[Date Prev][Date Next][Thread Prev][Thread Next][Date Index][Thread Index]

Re: [Xen-devel] new netfront and occasional receive path lockup



 On 09/10/2010 11:45 AM, Xu, Dongxiao wrote:
> Hi Jeremy and Pasi,
>
> I was frustrated that I couldn't reproduce this bug in my site. 

Perhaps you have been trying to reproduce it in the wrong conditions?  I
have generally seen this bug when the networking is under very light
load, such as a couple of fairly idle dom0<->domU ssh connections.  I'm
not sure that I've seen it under heavy load.

> However I investigated the code, indeed there is one race condition that
> probably cause the bug. See the attached patch.
>
> Could anybody who can see this bug help to try it? Appreciate much!

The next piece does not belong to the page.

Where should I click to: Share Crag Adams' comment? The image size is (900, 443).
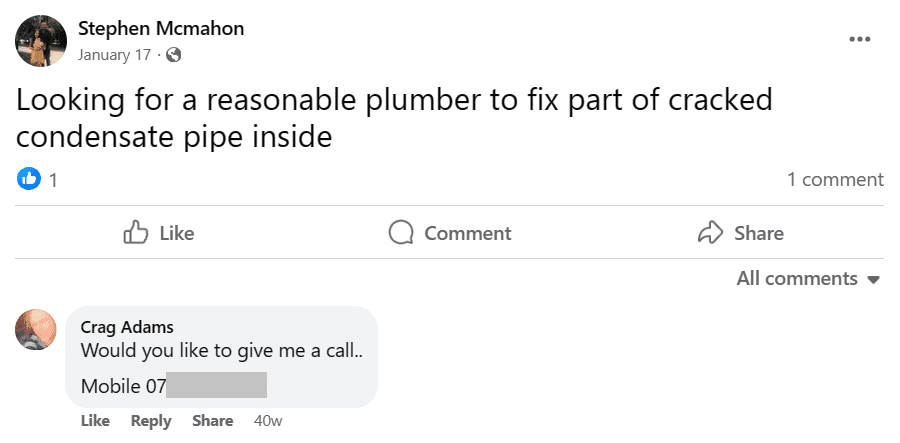click(212, 421)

Thanks for looking into this.  Your logic seems reasonable, so I'll
apply it (however I also added a patch to make smartpoll default to
"off"; I guess I can switch that to default on again to make sure it
gets tested, but leave the option as a workaround if there are still
problems).

However, I am concerned about these manipulations of a cross-cpu shared
variable without any barriers or other ordering constraints.  Are you
sure this code is correct under any reordering (either by the compiler
or CPUs); and if the compiler decides to access it more or less often
than the source says it should?

Thanks,
    J

> Thanks,
> Dongxiao
>
>
> Jeremy Fitzhardinge wrote:
>>  On 09/10/2010 04:50 AM, Pasi Kärkkäinen wrote:
>>> On Wed, Aug 25, 2010 at 08:51:09AM +0800, Xu, Dongxiao wrote:
>>>> Hi Christophe,
>>>>
>>>> Thanks for finding and checking the problem.
>>>> I will try to reproduce the issue and check what caused the problem.
>>>>
>>> Hello,
>>>
>>> Was this issue resolved? Some users have been complaining "network
>>> freezing up" issues recently on ##xen on irc..
>> Yeah, I'll add a command-line parameter to disable smartpoll (and
>> leave it off by default). 
>>
>>     J
>>
>>> -- Pasi
>>>
>>>> Thanks,
>>>> Dongxiao
>>>>
>>>> Jeremy Fitzhardinge wrote:
>>>>>  On 08/22/2010 09:43 AM, Christophe Saout wrote:
>>>>>> Hi,
>>>>>>
>>>>>> I've been playing with some of the new pvops code, namely DomU
>>>>>> guest code.  What I've been observing on one of the virtual
>>>>>> machines is that the network (vif) is dying after about ten to
>>>>>> sixty minutes of uptime. The unfortunate thing here is that I can
>>>>>> only repoduce it on a production VM and have been unlucky so far
>>>>>> to trigger the bug on a test machine.  While this has not been
>>>>>> tragic - rebooting fixed the issue, unfortunately I can't spend
>>>>>> very much time on debugging after the issue pops up.
>>>>> Ah, OK.  I've seen this a couple of times as well.  And it just
>>>>> happened to me then... 
>>>>>
>>>>>
>>>>>> Now, what is happening is that the receive path goes dead.  The
>>>>>> DomU can send packets to Dom0 and those are visible using tcpdump
>>>>>> on the Dom0 on the virtual interface, but not the other way
>>>>>> around.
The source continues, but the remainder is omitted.